One of the primary failures of Russian liberals has been their inability to overcome the gulf separating them from ordinary Russians. Rather than seeking the support of a population that they tend to despise, they have largely limited themselves to maximizing their own group’s support within liberal circles. In a book studying Russia’s leading liberal party, Yabloko, David White
comments that the party’s “electoral programmes have never been specifically designed with the intention of catching the mood of the Russian voter.” Political failure has been the inevitable result.
Liberal politics has also been marred by bitter in-fighting. At the start of the 2000s, there were two main liberal parties – Yabloko and the Union of Right Forces (URF). The two regularly exchanged barbs. Boris Nemtsov, a leading member of the URF,
denounced Yabloko as “a party of the impoverished intelligentsia,” while Yavlinsky in turn stated that the URF “falls into the category of totalitarian and pro-fascist.” Yavlinsky has used similar language about imprisoned opposition activist Alexei Navalny,
writing that “Navalny’s political direction is populism and nationalism. If the mob follows Navalny, the country can expect fascism.” In return, Navalny has sharply criticized Yabloko. The party’s candidates, he
told an interviewer, were “unpleasant people.”

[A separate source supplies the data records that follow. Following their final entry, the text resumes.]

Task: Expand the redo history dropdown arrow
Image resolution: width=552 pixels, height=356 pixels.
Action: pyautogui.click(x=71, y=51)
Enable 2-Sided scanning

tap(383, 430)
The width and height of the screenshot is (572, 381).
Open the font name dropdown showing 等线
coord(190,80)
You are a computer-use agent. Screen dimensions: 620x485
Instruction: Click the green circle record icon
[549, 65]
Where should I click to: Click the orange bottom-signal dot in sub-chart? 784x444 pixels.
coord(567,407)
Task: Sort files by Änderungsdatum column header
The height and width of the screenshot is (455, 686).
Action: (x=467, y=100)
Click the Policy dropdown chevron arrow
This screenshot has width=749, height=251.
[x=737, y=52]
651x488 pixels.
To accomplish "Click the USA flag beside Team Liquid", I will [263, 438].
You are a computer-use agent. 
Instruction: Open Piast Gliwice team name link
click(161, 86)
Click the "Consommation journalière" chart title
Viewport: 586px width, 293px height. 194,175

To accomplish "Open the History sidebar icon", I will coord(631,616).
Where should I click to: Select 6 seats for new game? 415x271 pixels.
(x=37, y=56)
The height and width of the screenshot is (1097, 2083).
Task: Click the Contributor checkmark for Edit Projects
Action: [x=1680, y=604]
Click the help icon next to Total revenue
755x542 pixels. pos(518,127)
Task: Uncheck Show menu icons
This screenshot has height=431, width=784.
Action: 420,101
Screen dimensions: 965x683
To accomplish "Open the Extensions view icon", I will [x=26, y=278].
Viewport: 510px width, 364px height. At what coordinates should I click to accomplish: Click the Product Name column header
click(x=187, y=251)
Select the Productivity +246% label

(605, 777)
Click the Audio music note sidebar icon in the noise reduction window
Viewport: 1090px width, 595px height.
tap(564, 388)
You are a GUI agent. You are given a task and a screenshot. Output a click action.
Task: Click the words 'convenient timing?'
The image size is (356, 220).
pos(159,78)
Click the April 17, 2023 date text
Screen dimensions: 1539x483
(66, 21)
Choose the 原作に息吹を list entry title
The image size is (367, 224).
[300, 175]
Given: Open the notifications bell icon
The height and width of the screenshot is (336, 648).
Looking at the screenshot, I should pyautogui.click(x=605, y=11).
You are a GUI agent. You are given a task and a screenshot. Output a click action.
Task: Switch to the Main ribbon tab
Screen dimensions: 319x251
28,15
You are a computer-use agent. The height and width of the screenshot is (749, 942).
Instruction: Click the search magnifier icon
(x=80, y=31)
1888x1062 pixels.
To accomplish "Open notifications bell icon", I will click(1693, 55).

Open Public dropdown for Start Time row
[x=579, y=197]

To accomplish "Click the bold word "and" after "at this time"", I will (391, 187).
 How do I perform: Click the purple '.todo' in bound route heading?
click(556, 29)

Part 1 of this series also noted that Russian liberalism has long been associated with Westernism, producing complaints that liberals lack national feeling.
Some Russian liberals object to this complaint, and contrast what they call their own “true” patriotism with the “false” patriotism of the Russian state and much of the public, this “true” patriotism being
defined by “a critical attitude to the state and a consequent defense of social and individual citizens against the state’s infringements of their rights and freedoms.” In practice, though, a “critical attitude to the state” often appears to the public not as patriotism but the opposite. Tatyana Felgengauer of the now-banned liberal
Ekho Moskvy (
Echo of Moscow)
radio station
notes that, “The average Russian does not like
Radio Echo of Moscow. They constantly blame us: claiming that we are the Echo of the US State Department, that we are not patriots, that we have sold ourselves to the Americans, that we are against Russia.”